The Association of Christian Philosophers of India (ACPI) was founded in 1976 at Aluva, Kerala, India under the inspiration of Dr Richard De Smet, SJ and the initiative of Dr Albert Nambiaparambil, CMI.

Activities 
The chief activity is the annual meeting, held at different places in India, with a topic chosen a year in advance and papers presented largely by the members. Since 2000, the association has begun publishing the proceedings of its annual meetings (see below, Publications). Earlier, papers were published through Journal of Dharma, Divyadaan: Journal of Philosophy and Education, or other such journals.

Originally, the association would meet at the same venue as the Indian Philosophical Congress; members would join the IPC, and then hold their own meetings. Eventually, the decision was made to hold meetings independently of the IPC.

Membership is open to any Christian holding a doctorate or a master's degree in philosophy or related subjects, or even holding a teaching post in some institute of higher learning.

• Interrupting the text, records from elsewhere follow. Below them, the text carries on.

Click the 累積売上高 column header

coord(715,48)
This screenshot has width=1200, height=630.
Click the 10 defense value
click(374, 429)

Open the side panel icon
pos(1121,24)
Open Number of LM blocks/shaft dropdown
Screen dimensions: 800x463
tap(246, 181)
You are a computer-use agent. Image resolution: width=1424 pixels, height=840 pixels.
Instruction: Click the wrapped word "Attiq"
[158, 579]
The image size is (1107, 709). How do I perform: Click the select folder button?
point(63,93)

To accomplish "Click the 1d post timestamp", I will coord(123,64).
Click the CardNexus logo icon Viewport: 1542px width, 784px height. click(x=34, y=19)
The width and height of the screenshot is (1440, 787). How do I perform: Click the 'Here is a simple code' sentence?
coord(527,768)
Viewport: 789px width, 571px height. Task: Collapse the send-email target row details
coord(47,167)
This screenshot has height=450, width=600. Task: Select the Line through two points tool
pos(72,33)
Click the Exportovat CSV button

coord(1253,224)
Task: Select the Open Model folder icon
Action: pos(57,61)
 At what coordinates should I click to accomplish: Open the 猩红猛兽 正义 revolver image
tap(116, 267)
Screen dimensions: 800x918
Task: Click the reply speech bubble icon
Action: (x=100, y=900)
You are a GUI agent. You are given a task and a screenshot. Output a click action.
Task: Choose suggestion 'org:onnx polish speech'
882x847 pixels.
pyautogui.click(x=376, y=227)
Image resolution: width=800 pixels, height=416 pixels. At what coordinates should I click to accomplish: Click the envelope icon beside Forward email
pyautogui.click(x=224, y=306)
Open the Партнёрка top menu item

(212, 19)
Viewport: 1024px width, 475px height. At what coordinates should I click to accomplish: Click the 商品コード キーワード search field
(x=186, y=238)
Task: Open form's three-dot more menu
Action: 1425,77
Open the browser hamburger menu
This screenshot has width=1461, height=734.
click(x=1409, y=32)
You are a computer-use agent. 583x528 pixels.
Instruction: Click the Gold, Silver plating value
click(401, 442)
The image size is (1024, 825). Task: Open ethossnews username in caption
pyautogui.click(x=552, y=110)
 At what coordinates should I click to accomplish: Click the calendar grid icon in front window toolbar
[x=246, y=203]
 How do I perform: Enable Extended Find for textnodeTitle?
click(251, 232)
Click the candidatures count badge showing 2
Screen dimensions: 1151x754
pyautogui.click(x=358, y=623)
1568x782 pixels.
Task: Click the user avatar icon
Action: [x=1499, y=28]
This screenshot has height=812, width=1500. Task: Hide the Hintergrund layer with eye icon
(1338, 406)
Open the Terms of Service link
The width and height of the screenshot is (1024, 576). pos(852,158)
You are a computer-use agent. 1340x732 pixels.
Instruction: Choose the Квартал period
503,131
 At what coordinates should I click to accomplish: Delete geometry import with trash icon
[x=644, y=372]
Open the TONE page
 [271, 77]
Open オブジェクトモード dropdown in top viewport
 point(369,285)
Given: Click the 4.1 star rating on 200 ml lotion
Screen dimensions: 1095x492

A recent major activity was the publication of the ACPI Encyclopedia of Philosophy.

Publications 
 The Postmodern ... A Siege of the Citadel of Reason
 Faith, Reason, Science: Philosophical Reflections with Special Reference to 'Fides et Ratio'. Ed. Varghese Manimala. Delhi: Media House, 2003.
 The Constitution of India: A Philosophical Review. Ed. George Panthanmackel
 Truth, Power, Money: A Postmodern Reading
 Philosophical Methods: Through the Prevalent to a Relevant
 Subaltern Perspectives: Philosophizing in Context
 Pluralism of Pluralism: A Pluralistic Probe into Philosophizing
 Romancing the Sacred: Towards an Indian Christian Philosophy of Religion
 Culture as Gift and Task: Philosophical Reflections in the Indian Context. Ed. Keith D'Souza
 Enigma of Indian Tribal Life and Culture: Philosophical Investigations. Ed. Vincent Aind
 Violence and its Victims: A Challenge to Philosophizing in the Indian Context. Ed. Ivo Coelho. Bangalore: Asian Trading Corporation, 2010.
 Tradition and Innovation: Philosophy of Rootedness and Openness. Ed. Saju Chacklackal. Bangalore: Asian Trading Corporation, 2011.

In 2010, the association published the ACPI Encyclopedia of Philosophy, eds Johnson J. Puthenpurackal and George Panthanmackel. Bangalore: Asian Trading Corporation, 2010.